**Recorded information:**

□ □ □ □

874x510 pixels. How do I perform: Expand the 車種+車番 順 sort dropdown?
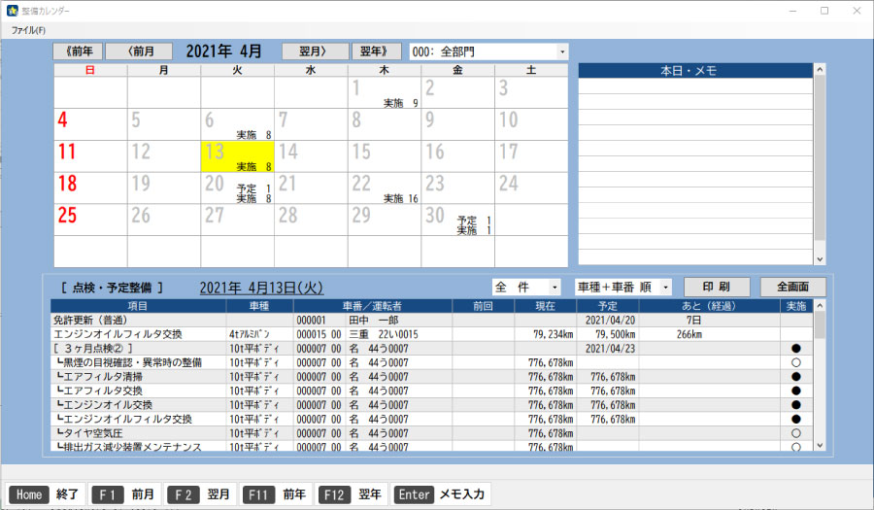(664, 288)
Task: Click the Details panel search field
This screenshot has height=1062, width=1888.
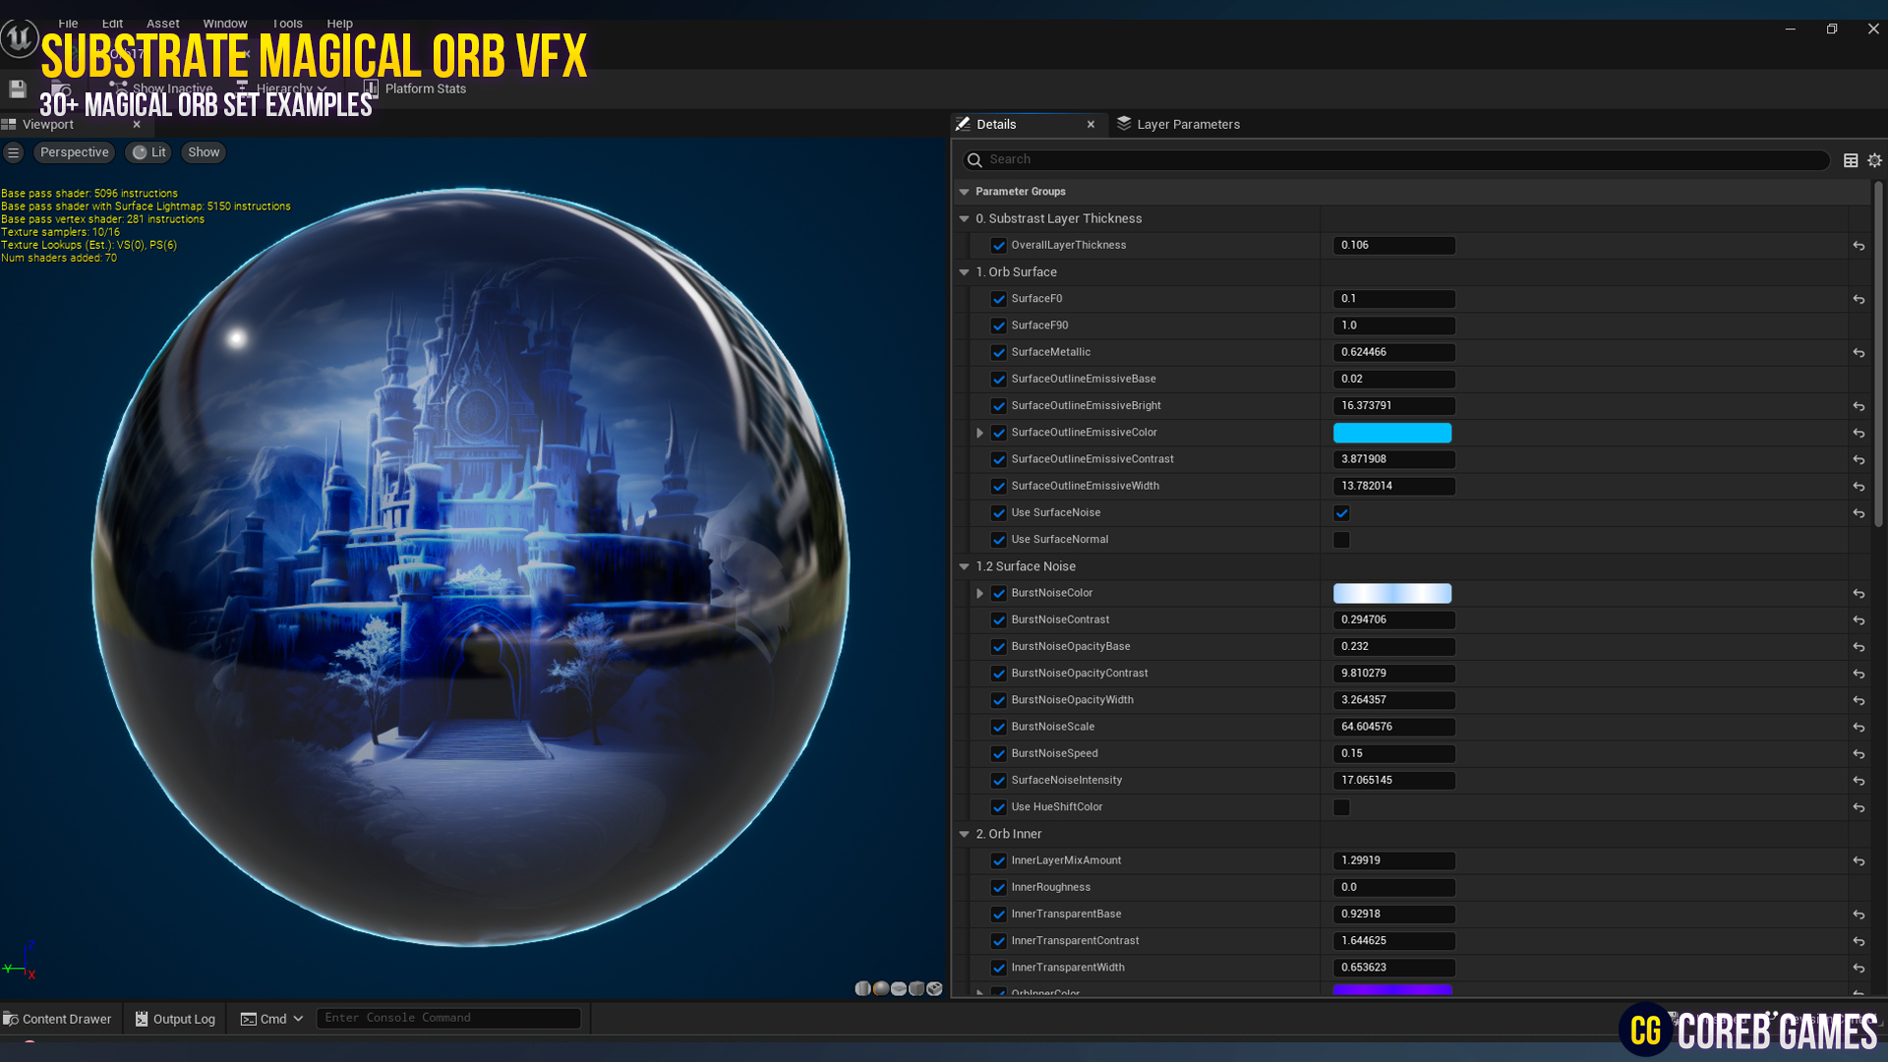Action: tap(1180, 159)
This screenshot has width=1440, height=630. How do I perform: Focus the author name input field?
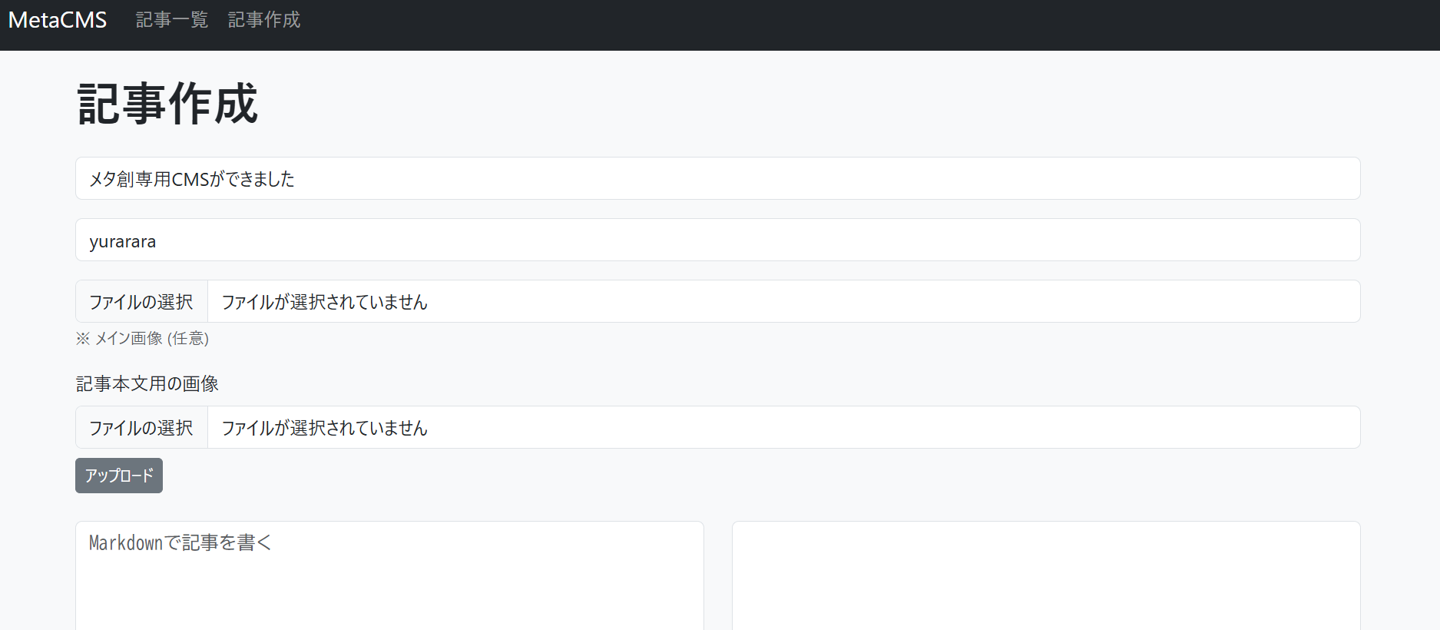click(x=768, y=240)
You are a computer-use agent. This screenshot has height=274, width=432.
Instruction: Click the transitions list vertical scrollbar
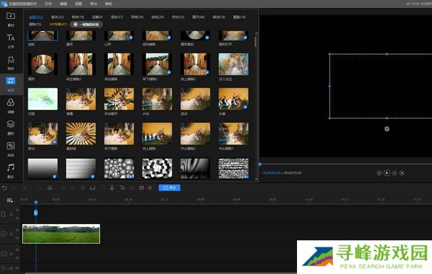pyautogui.click(x=256, y=40)
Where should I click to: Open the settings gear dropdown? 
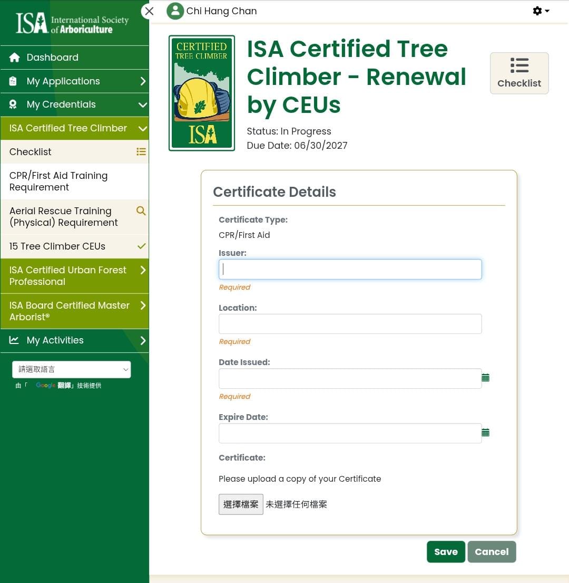(541, 11)
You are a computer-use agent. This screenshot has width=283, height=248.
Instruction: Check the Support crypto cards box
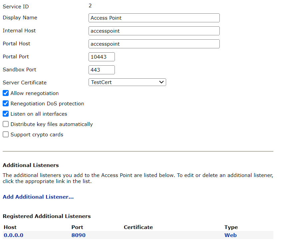pos(6,135)
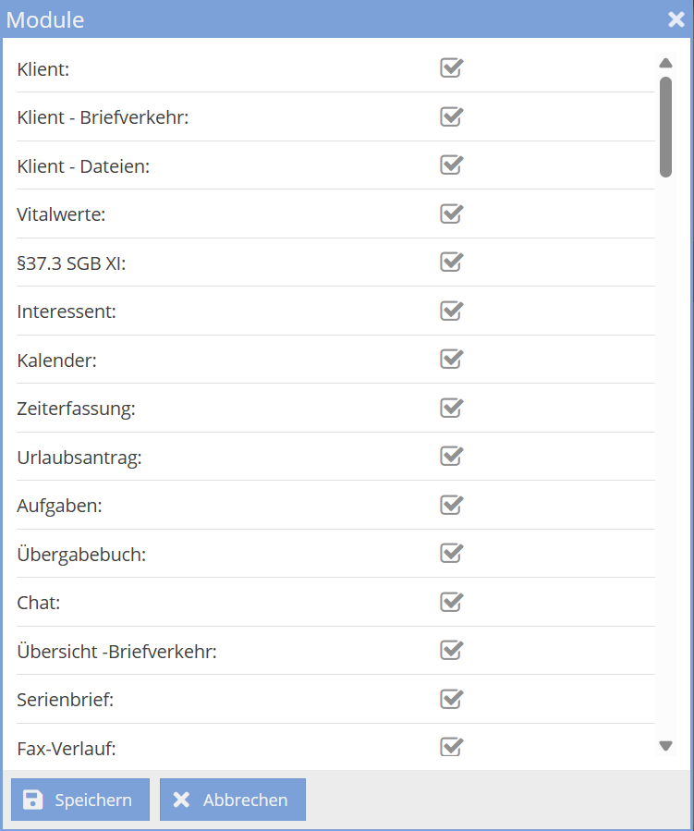
Task: Click the X icon on Abbrechen button
Action: (x=181, y=799)
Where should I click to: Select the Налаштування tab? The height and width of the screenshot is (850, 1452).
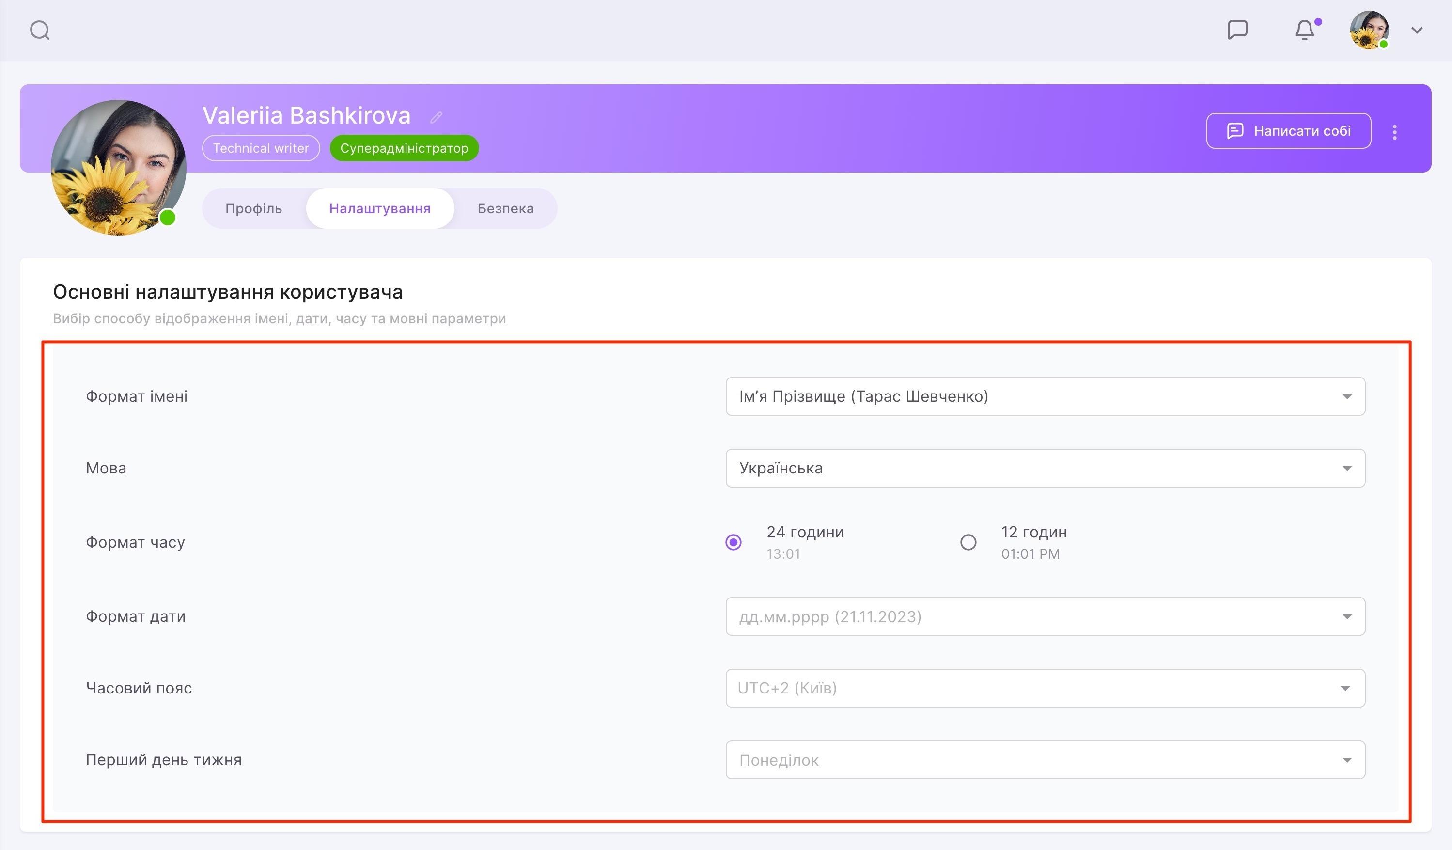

□ □ □ □

**Problem description:**
Can you repeat all of the lines above word for word, leaving out the pictures?

**Answer to the exercise:**
874x510 pixels. How do I perform: Expand the 車種+車番 順 sort dropdown?
(664, 288)
Task: Click the Details panel search field
This screenshot has height=1062, width=1888.
Action: tap(1180, 159)
This screenshot has width=1440, height=630. How do I perform: Focus the author name input field?
click(x=768, y=240)
You are a computer-use agent. This screenshot has height=274, width=432.
Instruction: Click the transitions list vertical scrollbar
pyautogui.click(x=256, y=40)
Where should I click to: Open the settings gear dropdown? 
(541, 11)
You are a computer-use agent. This screenshot has width=283, height=248.
Instruction: Check the Support crypto cards box
pos(6,135)
Task: Click the X icon on Abbrechen button
Action: (x=181, y=799)
Where should I click to: Select the Налаштування tab? The height and width of the screenshot is (850, 1452).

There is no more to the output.